The general conception of the relief is, however, somewhat different from the ascertained works by Donatello. The space around the figures is not worked as in Donatellesque reliefs (such as the Pazzi Madonna Inv. SKS 51 with its perspective niche, but also, more evidently, the Assumption of the Virgin in the Museum of Fine Arts, Boston, where no flat surface is left). Furthermore, the Virgin’s anatomy is not entirely convincing, especially the junction of the breast with the rest of the bust. For these reasons, one can assume that the Orlandini Madonna is by an artist very gifted and close to Donatello. This artist cannot be Andrea Guardi, whose style is too characteristic (and too weak) for such a work (in Spring 2015, this was also the opinion of Gabriele Donati, the author of a forthcoming monograph on Guardi). The closest parallel to the Orlandini Madonna appears to be the virtues at the base of the tomb of Cardinal Rinaldo Brancacci in Sant’Angelo a Nilo, Naples, which have almost unanimously been attributed to Donatello’s collaborator at the time, Michelozzo di Bartolomeo. The Orlandini Madonna is then very likely by Michelozzo, even if the authorship of another pupil of Donatello’s in this period (such as Pagno di Lapo Portinari, also documented for the Neapolitan tomb) cannot be absolutely ruled out.
As the Brancacci Tomb in Naples dates to 1426-28, these years are the likely dating of our relief, which was certainly made before the end of the decade, as a painting by Giovanni Toscani (died 1430) directly echoes the work (see Joannides 1987). The iconographical detail of Christ putting his fingers in his mouth is visible is Masaccio’s Pisa Altarpiece, also made in Pisa in 1426 – it is tempting to think that Michelozzo took this motif from Masaccio in Pisa (the painter already used it in his St Giovenale Triptych in Cascia di Reggello, dated 1422).

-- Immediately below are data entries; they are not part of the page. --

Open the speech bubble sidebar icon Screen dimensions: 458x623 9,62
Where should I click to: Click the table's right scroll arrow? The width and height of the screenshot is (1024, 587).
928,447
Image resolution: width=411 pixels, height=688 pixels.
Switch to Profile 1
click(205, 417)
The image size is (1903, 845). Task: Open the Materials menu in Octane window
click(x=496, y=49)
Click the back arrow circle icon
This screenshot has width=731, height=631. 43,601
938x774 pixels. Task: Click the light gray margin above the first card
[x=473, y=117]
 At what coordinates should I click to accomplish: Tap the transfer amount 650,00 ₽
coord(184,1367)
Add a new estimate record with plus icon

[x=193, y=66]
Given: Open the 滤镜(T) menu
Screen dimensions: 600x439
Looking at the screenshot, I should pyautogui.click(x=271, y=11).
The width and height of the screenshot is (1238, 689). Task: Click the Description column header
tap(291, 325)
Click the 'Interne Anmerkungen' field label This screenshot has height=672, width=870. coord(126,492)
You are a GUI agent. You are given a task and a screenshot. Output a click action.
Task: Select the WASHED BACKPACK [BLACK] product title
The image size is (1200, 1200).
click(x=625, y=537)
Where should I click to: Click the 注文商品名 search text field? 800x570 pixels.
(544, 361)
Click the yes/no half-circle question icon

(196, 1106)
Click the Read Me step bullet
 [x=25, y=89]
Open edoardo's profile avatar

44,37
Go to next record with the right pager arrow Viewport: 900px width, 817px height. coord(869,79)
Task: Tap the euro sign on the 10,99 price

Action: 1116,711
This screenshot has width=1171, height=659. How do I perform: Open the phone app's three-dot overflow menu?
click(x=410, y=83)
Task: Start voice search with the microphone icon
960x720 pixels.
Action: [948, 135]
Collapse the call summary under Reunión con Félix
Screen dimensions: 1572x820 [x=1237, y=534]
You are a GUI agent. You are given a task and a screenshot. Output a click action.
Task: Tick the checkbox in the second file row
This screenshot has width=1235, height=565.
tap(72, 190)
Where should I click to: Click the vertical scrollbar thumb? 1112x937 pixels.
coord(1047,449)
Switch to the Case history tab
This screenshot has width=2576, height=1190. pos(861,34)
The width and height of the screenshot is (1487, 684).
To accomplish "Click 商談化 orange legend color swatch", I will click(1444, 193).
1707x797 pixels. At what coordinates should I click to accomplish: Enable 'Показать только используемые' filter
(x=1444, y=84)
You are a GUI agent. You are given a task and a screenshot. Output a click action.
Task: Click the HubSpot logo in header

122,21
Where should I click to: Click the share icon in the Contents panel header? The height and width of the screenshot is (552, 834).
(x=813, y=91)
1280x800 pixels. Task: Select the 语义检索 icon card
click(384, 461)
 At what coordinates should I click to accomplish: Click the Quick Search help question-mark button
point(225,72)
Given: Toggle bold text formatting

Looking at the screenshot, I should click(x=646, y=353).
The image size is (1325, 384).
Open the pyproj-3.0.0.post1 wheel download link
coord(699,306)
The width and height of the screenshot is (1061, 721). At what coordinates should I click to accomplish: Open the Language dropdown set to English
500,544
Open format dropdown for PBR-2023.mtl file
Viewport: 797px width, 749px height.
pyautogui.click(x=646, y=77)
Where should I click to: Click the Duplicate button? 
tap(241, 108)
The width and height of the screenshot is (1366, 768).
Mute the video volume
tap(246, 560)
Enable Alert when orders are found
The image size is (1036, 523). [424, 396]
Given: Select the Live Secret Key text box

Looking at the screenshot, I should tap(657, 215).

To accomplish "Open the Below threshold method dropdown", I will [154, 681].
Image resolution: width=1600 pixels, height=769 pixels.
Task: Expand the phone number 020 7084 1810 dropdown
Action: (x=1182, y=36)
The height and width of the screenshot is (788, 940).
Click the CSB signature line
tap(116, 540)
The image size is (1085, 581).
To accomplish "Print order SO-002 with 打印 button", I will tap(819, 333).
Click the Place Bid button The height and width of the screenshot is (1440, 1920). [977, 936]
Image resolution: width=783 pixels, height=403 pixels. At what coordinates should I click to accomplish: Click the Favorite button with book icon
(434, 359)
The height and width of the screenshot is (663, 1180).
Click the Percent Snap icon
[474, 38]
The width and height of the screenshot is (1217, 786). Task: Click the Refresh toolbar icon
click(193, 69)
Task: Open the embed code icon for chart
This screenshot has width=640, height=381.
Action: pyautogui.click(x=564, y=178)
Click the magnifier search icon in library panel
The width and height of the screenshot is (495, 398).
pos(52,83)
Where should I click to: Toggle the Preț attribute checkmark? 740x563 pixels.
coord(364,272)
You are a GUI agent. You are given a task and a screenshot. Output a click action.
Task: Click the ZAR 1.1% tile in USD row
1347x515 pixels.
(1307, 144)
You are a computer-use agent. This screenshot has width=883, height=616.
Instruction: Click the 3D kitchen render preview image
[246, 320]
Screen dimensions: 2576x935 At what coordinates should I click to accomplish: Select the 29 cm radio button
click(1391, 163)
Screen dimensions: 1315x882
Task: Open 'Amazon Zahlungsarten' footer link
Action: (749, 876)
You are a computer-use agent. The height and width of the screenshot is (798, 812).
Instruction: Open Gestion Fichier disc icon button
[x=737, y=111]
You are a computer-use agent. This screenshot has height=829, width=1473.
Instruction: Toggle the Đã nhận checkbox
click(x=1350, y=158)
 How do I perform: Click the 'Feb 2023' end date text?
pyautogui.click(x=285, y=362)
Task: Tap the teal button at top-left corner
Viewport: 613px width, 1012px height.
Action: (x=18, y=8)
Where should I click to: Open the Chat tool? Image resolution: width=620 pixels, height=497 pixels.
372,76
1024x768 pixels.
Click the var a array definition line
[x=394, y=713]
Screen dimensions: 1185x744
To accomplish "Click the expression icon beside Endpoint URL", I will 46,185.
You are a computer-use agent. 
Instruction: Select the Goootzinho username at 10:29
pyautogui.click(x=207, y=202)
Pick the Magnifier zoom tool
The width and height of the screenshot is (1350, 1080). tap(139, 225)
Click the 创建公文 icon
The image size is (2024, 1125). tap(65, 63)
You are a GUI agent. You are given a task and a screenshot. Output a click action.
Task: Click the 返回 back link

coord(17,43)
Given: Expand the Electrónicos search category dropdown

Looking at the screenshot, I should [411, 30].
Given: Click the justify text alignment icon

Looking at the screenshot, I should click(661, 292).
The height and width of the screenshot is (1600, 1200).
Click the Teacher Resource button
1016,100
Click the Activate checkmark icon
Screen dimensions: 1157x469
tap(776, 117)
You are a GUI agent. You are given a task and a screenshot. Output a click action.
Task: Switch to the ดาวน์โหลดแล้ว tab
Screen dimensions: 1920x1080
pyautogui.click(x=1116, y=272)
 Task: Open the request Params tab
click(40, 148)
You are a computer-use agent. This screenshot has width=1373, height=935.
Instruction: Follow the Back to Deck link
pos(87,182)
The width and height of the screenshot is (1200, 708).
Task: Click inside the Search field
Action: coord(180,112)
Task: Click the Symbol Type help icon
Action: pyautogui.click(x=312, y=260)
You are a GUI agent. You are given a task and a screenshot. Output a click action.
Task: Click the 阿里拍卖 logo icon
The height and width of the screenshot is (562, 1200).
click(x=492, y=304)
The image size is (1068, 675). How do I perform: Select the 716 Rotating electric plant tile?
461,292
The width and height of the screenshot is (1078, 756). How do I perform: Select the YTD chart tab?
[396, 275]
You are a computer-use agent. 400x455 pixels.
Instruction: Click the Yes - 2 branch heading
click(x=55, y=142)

A few derivations in stucco from the Orlandini Madonna exist (notably in Berlin, see Inv. SKS 1565); the one in the Museo Horne comes from Siena, like a more indirect and later version once in the Berlin Museums and lost during WWII (Inv. SKS 1744). To have further indication about the original provenance of the relief, it is necessary to investigate on the Orlandini provenance in Florence.